テクノロジーに追いつくのではなく、テクノロジーが悪用される前に、その根っこを止めようというのが、今回の法律の提案です。
子供の性的虐待の素材(child sexual abuse material(CSAM))をつくるようにデザインされたAIツールを所有、つくる、配布することは違法となります。最高5年間の禁固が課せられる予定です。
このCSAMには、部分的、或いは完全にコンピューター生成されたもので、実際のイメージ(実在する人の写真等)をヌードにするソフトウェアや、子供の顔写真を別の人のイメージの上におきかえる等も含みます。
また、子供に性的虐待を行うマニュアルを持っていることも違法となり、最高3年の禁固となる予定です。
子供の性虐待の映像は、外国(The UKの国外)で生成されることも多いため、the Border Force(ボーダー・フォース/国境警備)が、イギリスに入国する人々に対して、疑いがあると判断すれば、電子機器(PCや携帯電話等)をチェックする権利も与えられます。
The National Crime Agency(NCA)によると、オンライン上で子供に対しての脅威を与えたということで逮捕されたのは、毎月800件ほどで、The UK全体(イギリス、ウェールズ、スコットランド、北アイルランドー合計人口は日本人口の約半分)では、約84万人がオンライン・オフラインで子供に性的な危険を及ぼす可能性があると見られています。
これは、大人人口の約1.6パーセントです。
Paedphilies(ペドフィリア/小児性愛好者)が子供の性虐待のイメージや内容をシェアしたり、どのように子供をグルームするかをアドヴァイスするようなウェブサイトも違法となります。
法律を定めるだけでなく、それがきちんと施行されていることは、とても重要です。
日本では子供の性的なイメージの所持は、漫画等の二次元だったり、実在の子供でなければ違法ではないと思うのですが、イギリスでも、多くのヨーロッパの国々でも違法です。
実在しない子供のイメージや、実在しないボディーに実在の顔が合成されたイメージは誰も傷つけないといった詭弁をつかう人もいるかもしれませんが、実際に、合成されたイメージをもとに、そのイメージを流されたくないなら金を払え等の脅しを行う犯罪も起きています。
合成されたイメージは、多くがとてもリアルにみえるもので、合成されたイメージを拡散されて、実像ではなくても、その合成されたイメージが原因で学校へ行けなくなったり、外出できなくなった子供たちもいます。
ときには子供たちの個人情報(名前や携帯番号など)がある場合もあり、どんな子供も受け取るべきではない、ひどい性的なメッセージが送られてきたりして、被害が大きくなる場合もあります。

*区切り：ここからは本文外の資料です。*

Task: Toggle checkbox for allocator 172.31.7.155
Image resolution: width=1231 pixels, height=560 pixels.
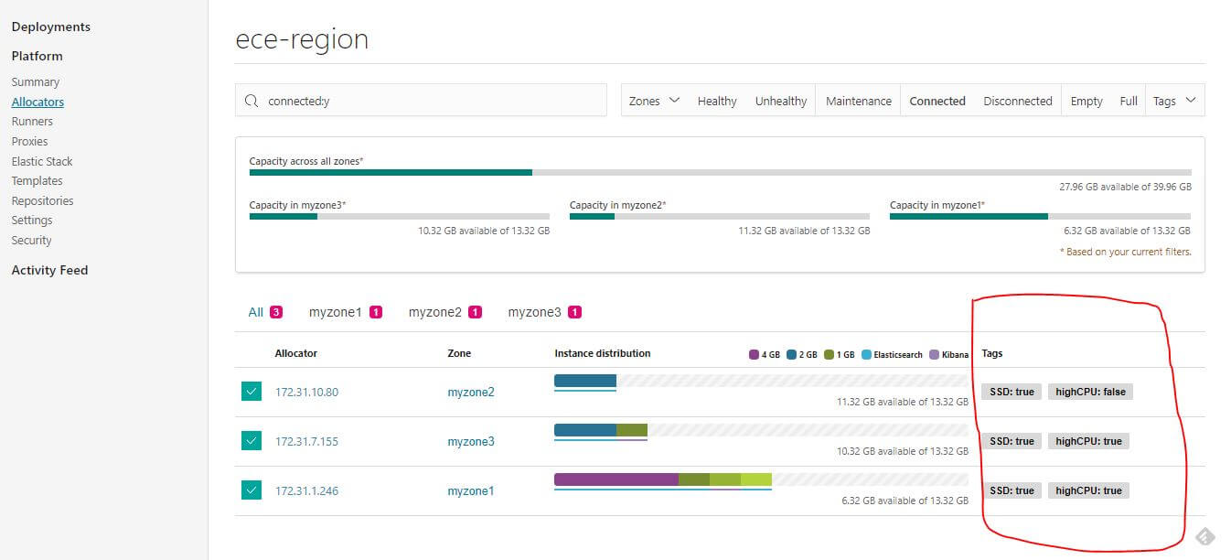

普通に考えれば、子供を性的なオブジェクトとして、消費・搾取することが間違っていることは明らかです。
子供は性的なことをしたいという欲望をもっていて、性的なことをしたいと判断できる能力をもっていると間違った歪んだ認識をもっている人々は、子供への性虐待を再犯する確率がとても高いそうです。
この歪んだ認識は、育っていくなかで、社会から学ぶ・自然と吸収していることであることは覚えておく必要があります。
日本のようなひどいレベルの痴漢行為は、少数の国でしか起こりません。
日本では、長年の間、痴漢行為は社会の中でNomarlise(ノーマライズ/当然・自然に起こることと)され、実際に加害者が社会からかばわれることが多く、被害者が責められる構図ができあがっています。そうなると、加害者はほぼ確実に責任を取ることがないと確信できるので、犯行を止めるものはないでしょう。
また、子供や女性も、それを内在化し、ひどい性犯罪なのに、それを性犯罪だと認識することすら難しくなるかもしれません。
親にいえば被害者である自分のせいだといわれ、警察からは相手にもされないと、無力感に陥るしかないかもしれません。
セクシャル・ヴァイオレンス(痴漢やセクシャル・ハラスメント、子供への性虐待ー着衣のままでも性的なことを想起させるようなポーズや表情をさせる等も含む)に、ヒエラルキーをつけて、レイプじゃないのだからたいしたことない、という詭弁にもっていくのは、加害者を助けて、加害者に加担していることになります。
どんなセクシャル・ヴァイオレンスも起こるべきではなく、すべての加害はストップされなければなりません。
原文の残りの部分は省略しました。